Data for this task Block Start

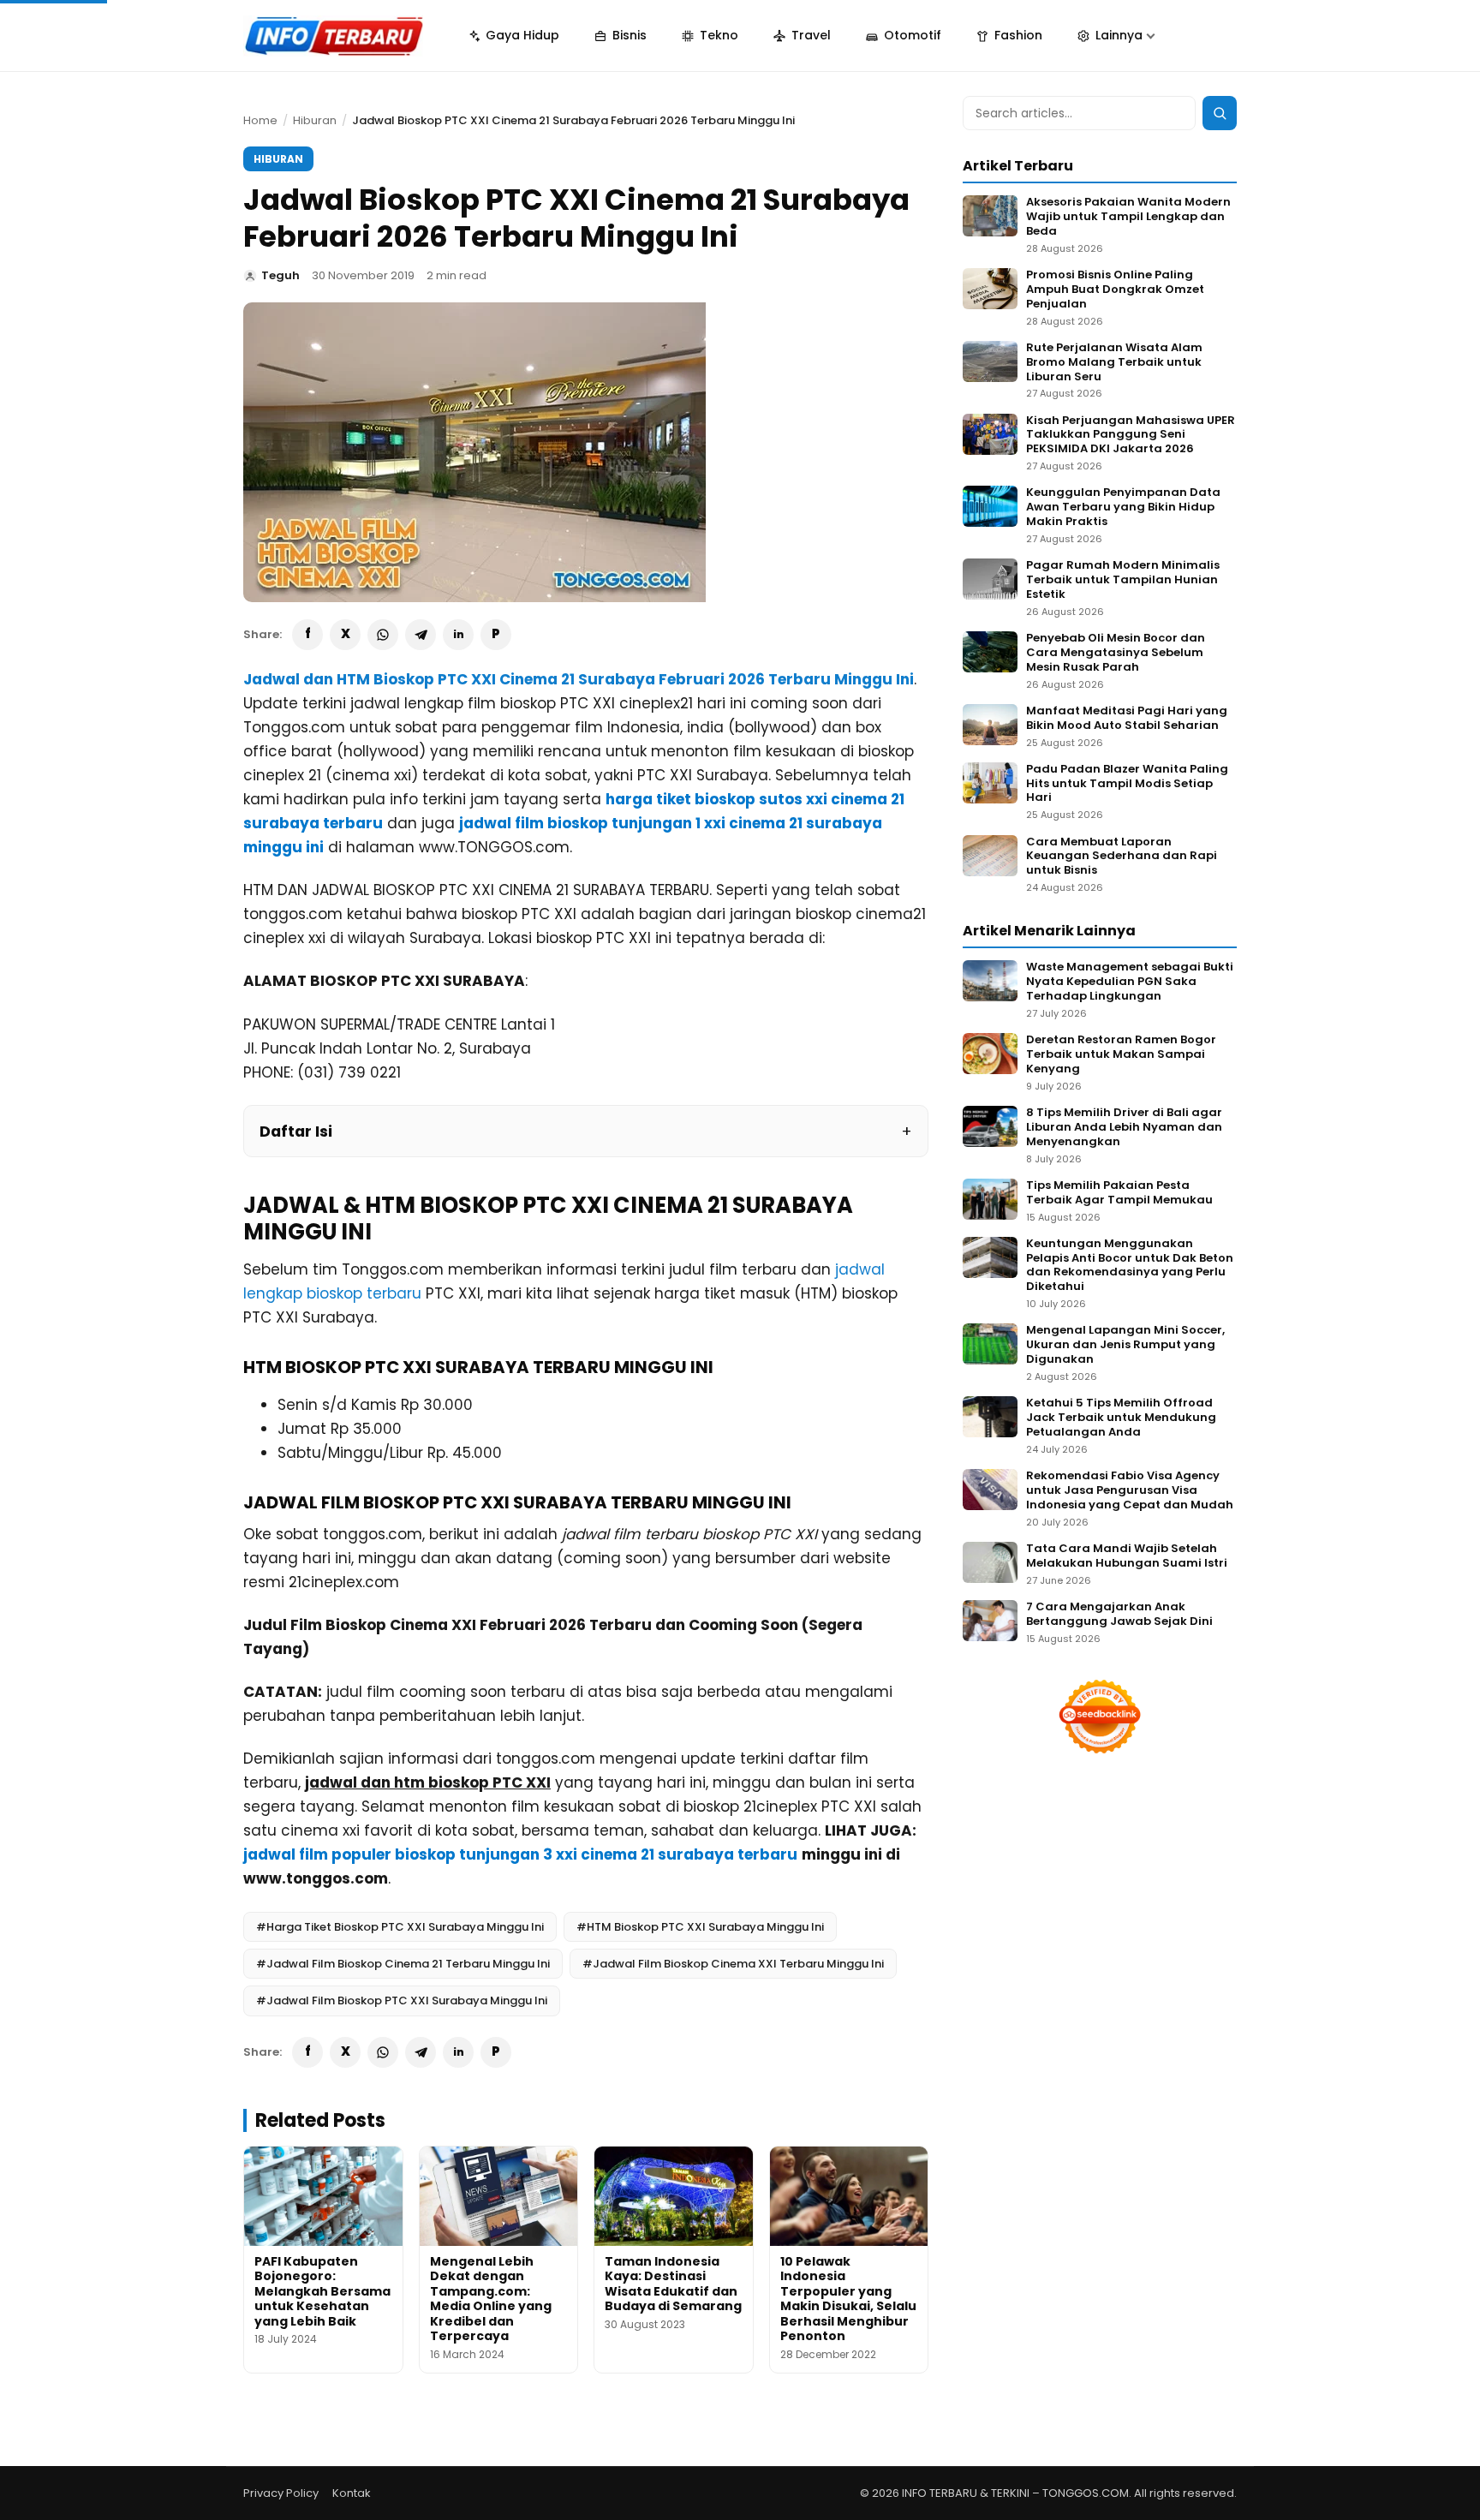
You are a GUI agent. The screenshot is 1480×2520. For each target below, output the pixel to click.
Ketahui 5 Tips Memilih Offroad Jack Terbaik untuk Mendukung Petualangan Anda (1121, 1418)
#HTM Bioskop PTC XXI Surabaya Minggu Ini (700, 1927)
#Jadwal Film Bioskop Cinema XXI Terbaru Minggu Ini (733, 1964)
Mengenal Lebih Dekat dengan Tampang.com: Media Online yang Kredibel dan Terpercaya (491, 2299)
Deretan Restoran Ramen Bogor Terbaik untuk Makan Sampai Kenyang (1121, 1055)
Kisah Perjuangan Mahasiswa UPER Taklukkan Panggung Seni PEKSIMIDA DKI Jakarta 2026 (1130, 435)
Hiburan (315, 120)
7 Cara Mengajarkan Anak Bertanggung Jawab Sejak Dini (1119, 1614)
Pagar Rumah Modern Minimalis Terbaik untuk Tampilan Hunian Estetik (1123, 580)
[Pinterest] (495, 634)
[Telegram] (420, 634)
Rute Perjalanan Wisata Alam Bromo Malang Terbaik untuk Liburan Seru (1114, 363)
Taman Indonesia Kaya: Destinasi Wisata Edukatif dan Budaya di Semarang (673, 2284)
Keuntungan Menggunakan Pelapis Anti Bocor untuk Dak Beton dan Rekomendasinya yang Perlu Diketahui (1129, 1266)
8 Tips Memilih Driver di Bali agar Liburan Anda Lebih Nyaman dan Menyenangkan (1124, 1128)
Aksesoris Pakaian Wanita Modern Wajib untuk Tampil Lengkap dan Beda (1128, 217)
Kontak (351, 2493)
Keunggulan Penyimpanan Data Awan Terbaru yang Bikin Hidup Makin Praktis (1123, 507)
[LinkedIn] (458, 634)
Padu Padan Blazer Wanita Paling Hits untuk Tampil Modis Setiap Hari (1127, 784)
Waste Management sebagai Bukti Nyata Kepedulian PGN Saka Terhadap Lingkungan (1129, 982)
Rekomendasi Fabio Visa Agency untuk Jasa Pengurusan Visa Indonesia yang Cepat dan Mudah (1129, 1491)
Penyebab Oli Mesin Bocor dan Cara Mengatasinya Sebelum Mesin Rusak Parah (1115, 653)
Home (260, 120)
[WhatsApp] (382, 634)
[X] (345, 634)
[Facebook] (307, 634)
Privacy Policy (281, 2493)
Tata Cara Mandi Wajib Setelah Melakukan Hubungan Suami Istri (1126, 1556)
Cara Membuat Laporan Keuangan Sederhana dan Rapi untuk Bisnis (1121, 857)
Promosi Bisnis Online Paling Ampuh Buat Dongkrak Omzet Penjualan (1115, 290)
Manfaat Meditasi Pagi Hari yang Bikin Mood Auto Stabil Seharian (1126, 718)
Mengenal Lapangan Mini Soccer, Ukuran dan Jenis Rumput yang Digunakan (1125, 1345)
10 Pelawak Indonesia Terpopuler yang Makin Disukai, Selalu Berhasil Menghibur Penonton (848, 2299)
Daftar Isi (296, 1131)
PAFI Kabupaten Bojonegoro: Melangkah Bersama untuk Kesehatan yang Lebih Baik (322, 2291)
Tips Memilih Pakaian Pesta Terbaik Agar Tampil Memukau (1119, 1193)
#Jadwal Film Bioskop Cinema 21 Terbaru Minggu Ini (403, 1964)
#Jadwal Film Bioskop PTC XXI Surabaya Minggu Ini (401, 2000)
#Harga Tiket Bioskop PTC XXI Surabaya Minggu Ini (400, 1927)
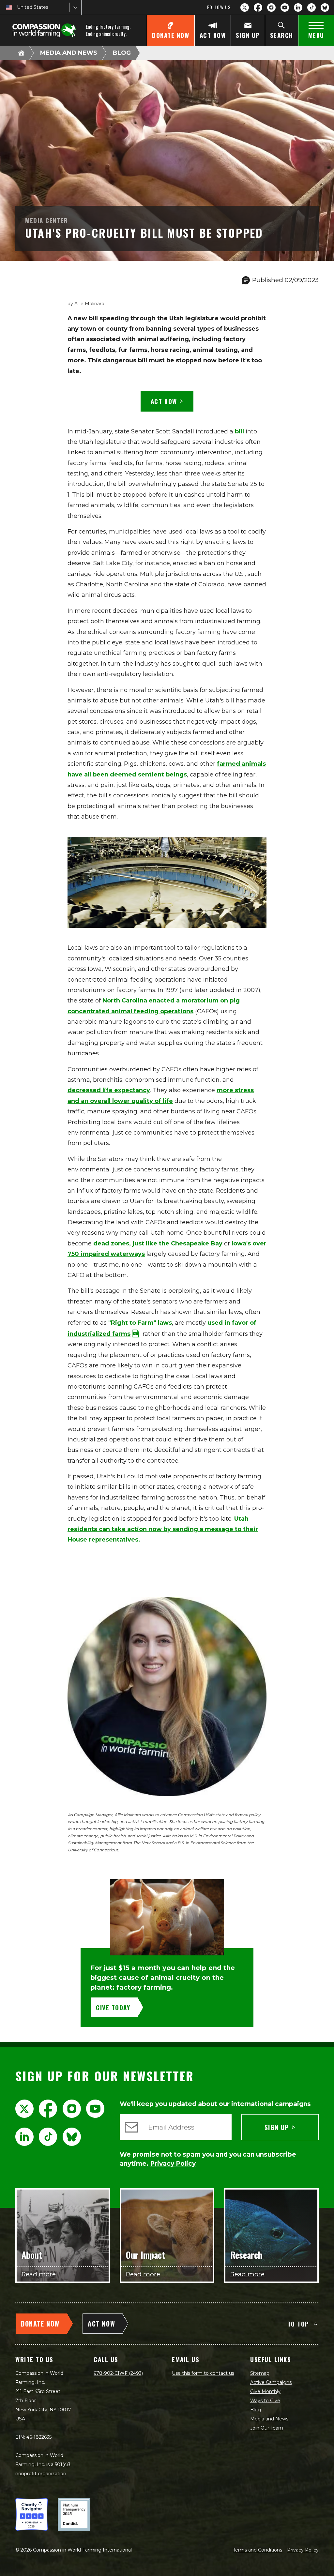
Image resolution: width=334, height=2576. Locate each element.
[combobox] (17, 7)
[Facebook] (258, 7)
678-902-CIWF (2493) (118, 2373)
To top (298, 2323)
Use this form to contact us (203, 2373)
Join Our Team (266, 2428)
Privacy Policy (303, 2550)
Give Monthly (265, 2391)
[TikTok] (311, 7)
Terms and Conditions (257, 2550)
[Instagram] (271, 7)
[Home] (21, 52)
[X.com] (244, 7)
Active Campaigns (271, 2382)
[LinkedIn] (298, 7)
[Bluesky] (325, 7)
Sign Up (277, 2127)
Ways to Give (265, 2400)
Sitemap (259, 2373)
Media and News (68, 52)
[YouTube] (285, 7)
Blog (122, 52)
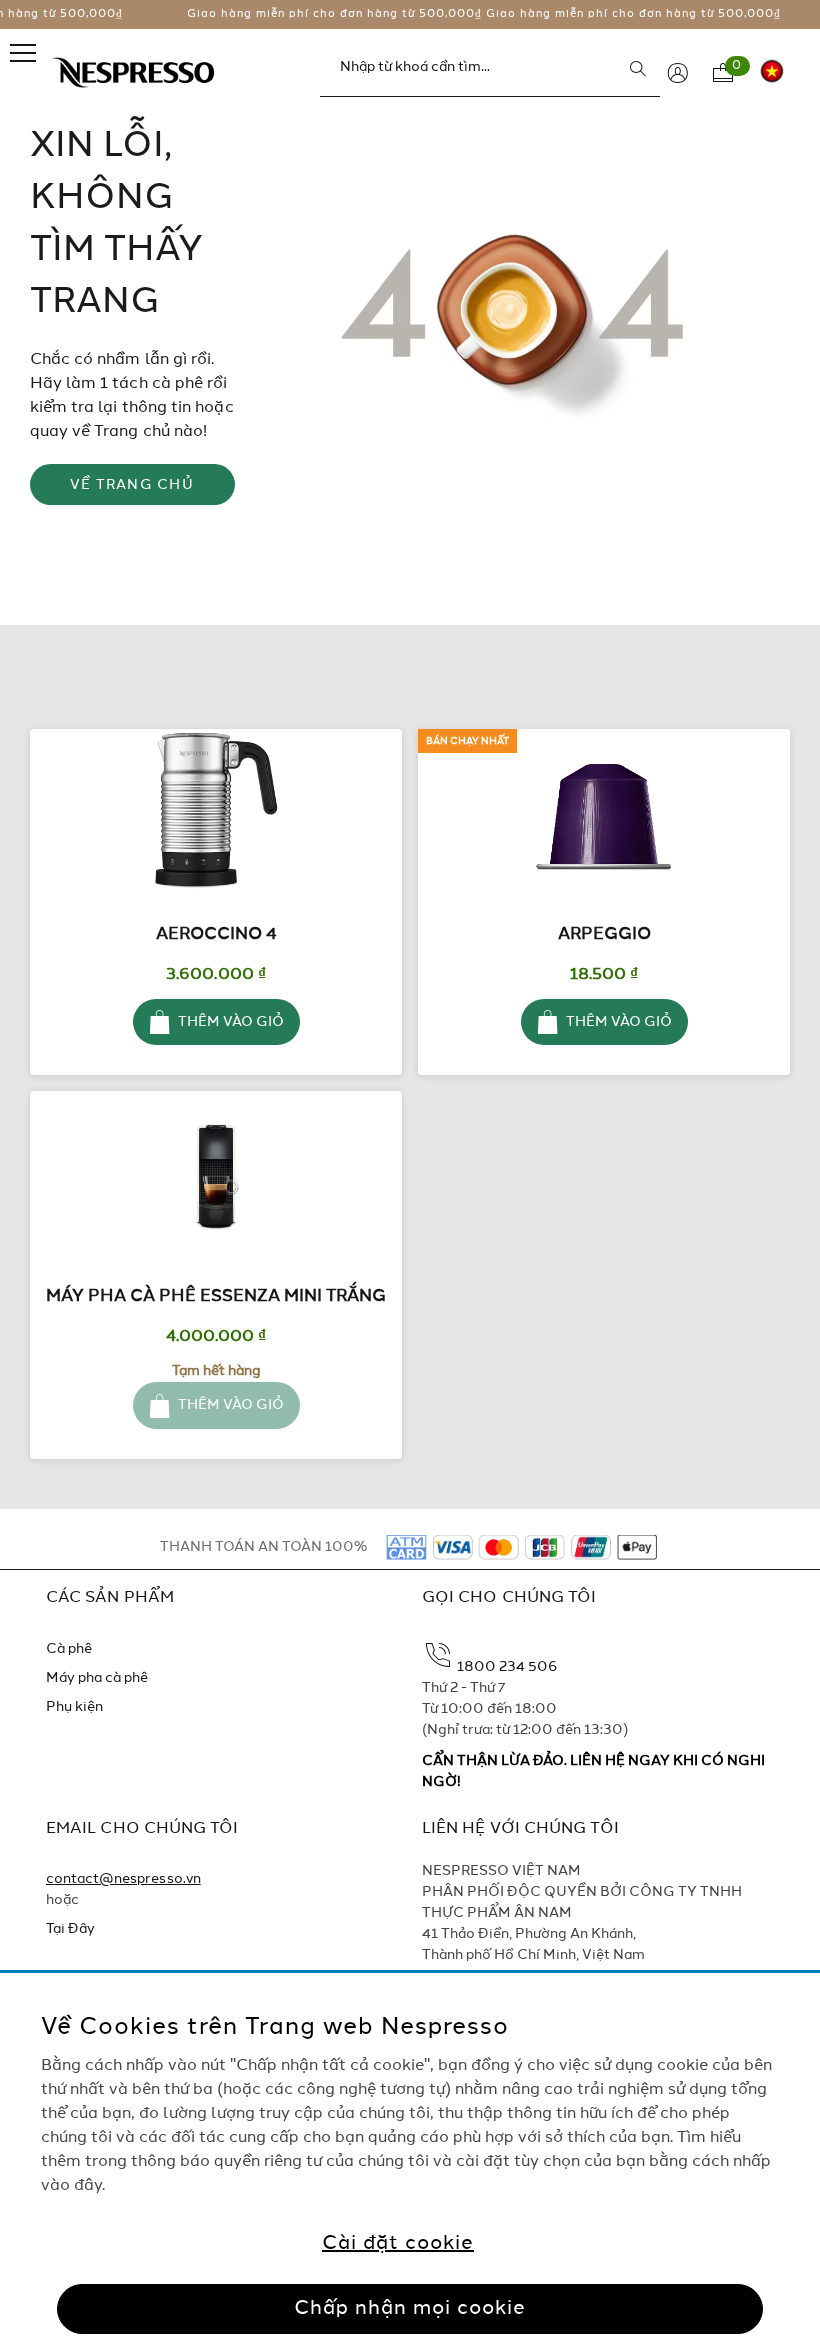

Data for this task Block End

**Task to carry out**
For this exercise, copy the entries above exactly and skip any picture.

**Task output**
You are a GUI agent. The screenshot is 1480×2520. For each target below, output the pixel to click.
Ketahui 5 Tips Memilih Offroad Jack Terbaik untuk Mendukung Petualangan Anda (1121, 1418)
#HTM Bioskop PTC XXI Surabaya Minggu Ini (700, 1927)
#Jadwal Film Bioskop Cinema XXI Terbaru Minggu Ini (733, 1964)
Mengenal Lebih Dekat dengan Tampang.com: Media Online yang Kredibel dan Terpercaya (491, 2299)
Deretan Restoran Ramen Bogor Terbaik untuk Makan Sampai Kenyang (1121, 1055)
Kisah Perjuangan Mahasiswa UPER Taklukkan Panggung Seni PEKSIMIDA DKI Jakarta 2026 (1130, 435)
Hiburan (315, 120)
7 Cara Mengajarkan Anak Bertanggung Jawab Sejak Dini (1119, 1614)
Pagar Rumah Modern Minimalis Terbaik untuk Tampilan Hunian Estetik (1123, 580)
[Pinterest] (495, 634)
[Telegram] (420, 634)
Rute Perjalanan Wisata Alam Bromo Malang Terbaik untuk Liburan Seru (1114, 363)
Taman Indonesia Kaya: Destinasi Wisata Edukatif dan Budaya di Semarang (673, 2284)
Keuntungan Menggunakan Pelapis Anti Bocor untuk Dak Beton dan Rekomendasinya yang Perlu Diketahui (1129, 1266)
8 Tips Memilih Driver di Bali agar Liburan Anda Lebih Nyaman dan Menyenangkan (1124, 1128)
Aksesoris Pakaian Wanita Modern Wajib untuk Tampil Lengkap dan Beda (1128, 217)
Kontak (351, 2493)
Keunggulan Penyimpanan Data Awan Terbaru yang Bikin Hidup Makin Praktis (1123, 507)
[LinkedIn] (458, 634)
Padu Padan Blazer Wanita Paling Hits untuk Tampil Modis Setiap Hari (1127, 784)
Waste Management sebagai Bukti Nyata Kepedulian PGN Saka Terhadap Lingkungan (1129, 982)
Rekomendasi Fabio Visa Agency untuk Jasa Pengurusan Visa Indonesia yang Cepat dan Mudah (1129, 1491)
Penyebab Oli Mesin Bocor dan Cara Mengatasinya Sebelum Mesin Rusak Parah (1115, 653)
Home (260, 120)
[WhatsApp] (382, 634)
[X] (345, 634)
[Facebook] (307, 634)
Privacy Policy (281, 2493)
Tata Cara Mandi Wajib Setelah Melakukan Hubungan Suami Istri (1126, 1556)
Cara Membuat Laporan Keuangan Sederhana dan Rapi untuk Bisnis (1121, 857)
Promosi Bisnis Online Paling Ampuh Buat Dongkrak Omzet Penjualan (1115, 290)
Manfaat Meditasi Pagi Hari yang Bikin Mood Auto Stabil Seharian (1126, 718)
Mengenal Lapangan Mini Soccer, Ukuran dan Jenis Rumput yang Digunakan (1125, 1345)
10 Pelawak Indonesia Terpopuler yang Makin Disukai, Selalu Berhasil Menghibur Penonton (848, 2299)
Daftar Isi (296, 1131)
PAFI Kabupaten Bojonegoro: Melangkah Bersama untuk Kesehatan yang Lebih Baik (322, 2291)
Tips Memilih Pakaian Pesta Terbaik Agar Tampil Memukau (1119, 1193)
#Jadwal Film Bioskop Cinema 21 Terbaru Minggu Ini (403, 1964)
#Jadwal Film Bioskop PTC XXI Surabaya Minggu Ini (401, 2000)
#Harga Tiket Bioskop PTC XXI Surabaya Minggu Ini (400, 1927)
Image resolution: width=334, height=2576. Locate each element.
[combobox] (17, 7)
[Facebook] (258, 7)
678-902-CIWF (2493) (118, 2373)
To top (298, 2323)
Use this form to contact us (203, 2373)
Join Our Team (266, 2428)
Privacy Policy (303, 2550)
Give Monthly (265, 2391)
[TikTok] (311, 7)
Terms and Conditions (257, 2550)
[Instagram] (271, 7)
[Home] (21, 52)
[X.com] (244, 7)
Active Campaigns (271, 2382)
[LinkedIn] (298, 7)
[Bluesky] (325, 7)
Sign Up (277, 2127)
Ways to Give (265, 2400)
Sitemap (259, 2373)
Media and News (68, 52)
[YouTube] (285, 7)
Blog (122, 52)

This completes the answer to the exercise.